> **About this exercise**
Of the records that follow, copy only the lines from the line containing "Image resolution: width=1372" to the line containing "1280x804 pixels.", both included, exactly as written.
===== Available data =====
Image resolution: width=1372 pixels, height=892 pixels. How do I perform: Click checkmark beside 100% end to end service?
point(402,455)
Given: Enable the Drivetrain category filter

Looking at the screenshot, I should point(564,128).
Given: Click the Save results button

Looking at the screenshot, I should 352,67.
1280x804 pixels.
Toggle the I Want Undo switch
=====
===== Available data =====
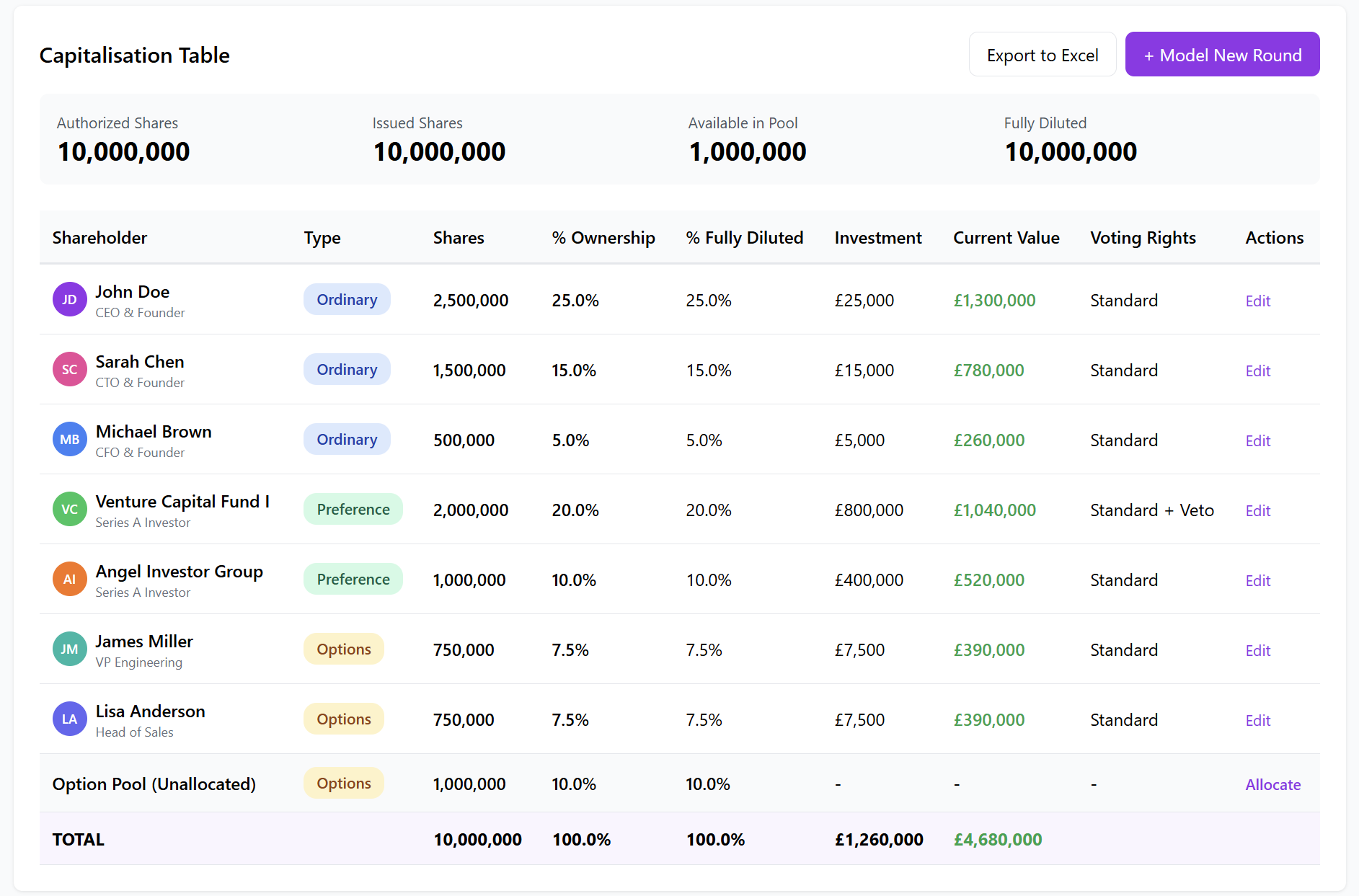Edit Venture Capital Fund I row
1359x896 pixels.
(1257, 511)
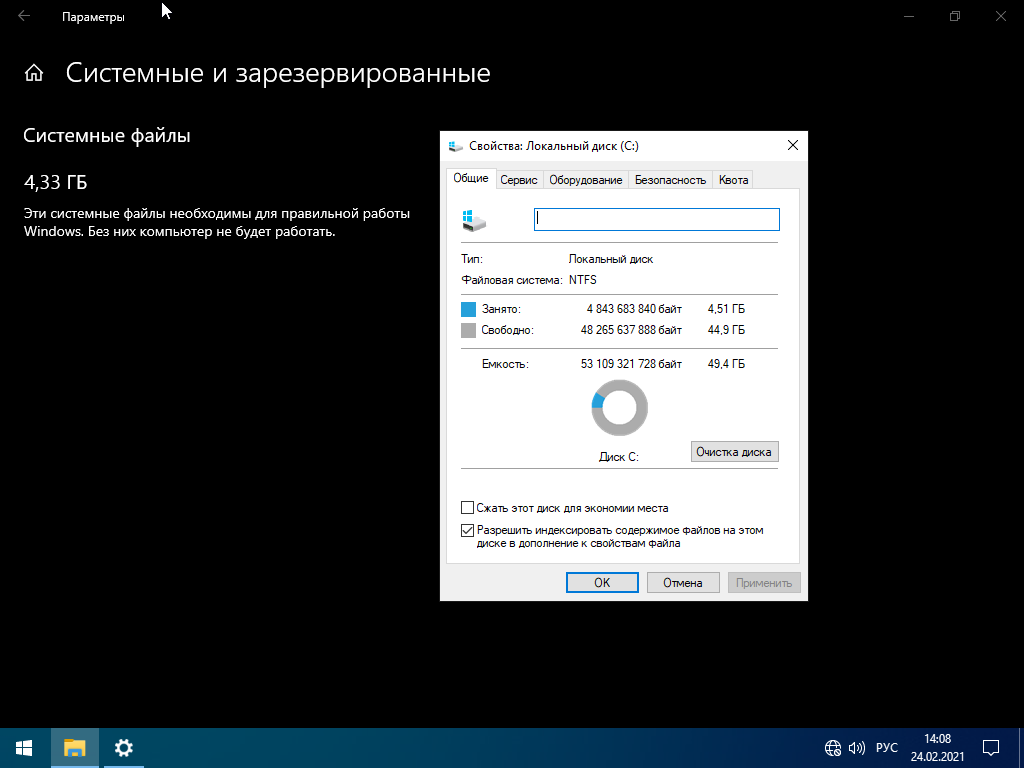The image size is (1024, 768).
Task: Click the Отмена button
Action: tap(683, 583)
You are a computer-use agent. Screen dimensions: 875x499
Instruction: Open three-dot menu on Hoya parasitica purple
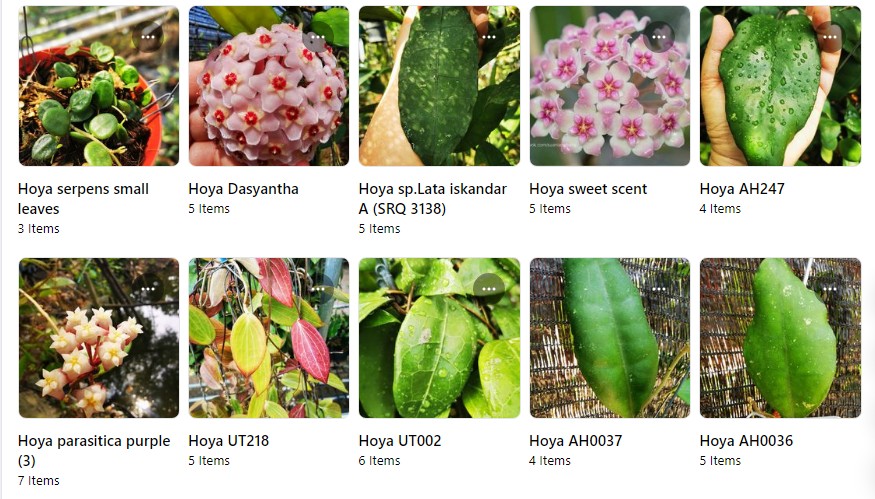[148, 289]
=====
===== Available data =====
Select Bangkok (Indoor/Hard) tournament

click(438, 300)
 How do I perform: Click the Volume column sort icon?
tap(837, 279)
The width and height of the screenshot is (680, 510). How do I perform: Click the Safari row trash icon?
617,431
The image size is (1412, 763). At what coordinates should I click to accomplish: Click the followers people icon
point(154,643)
=====
> **Result for this task**
Image resolution: width=1372 pixels, height=892 pixels. How do I perform: Click checkmark beside 100% end to end service?
point(402,455)
Given: Enable the Drivetrain category filter

Looking at the screenshot, I should point(564,128).
Given: Click the Save results button

Looking at the screenshot, I should 352,67.
1280x804 pixels.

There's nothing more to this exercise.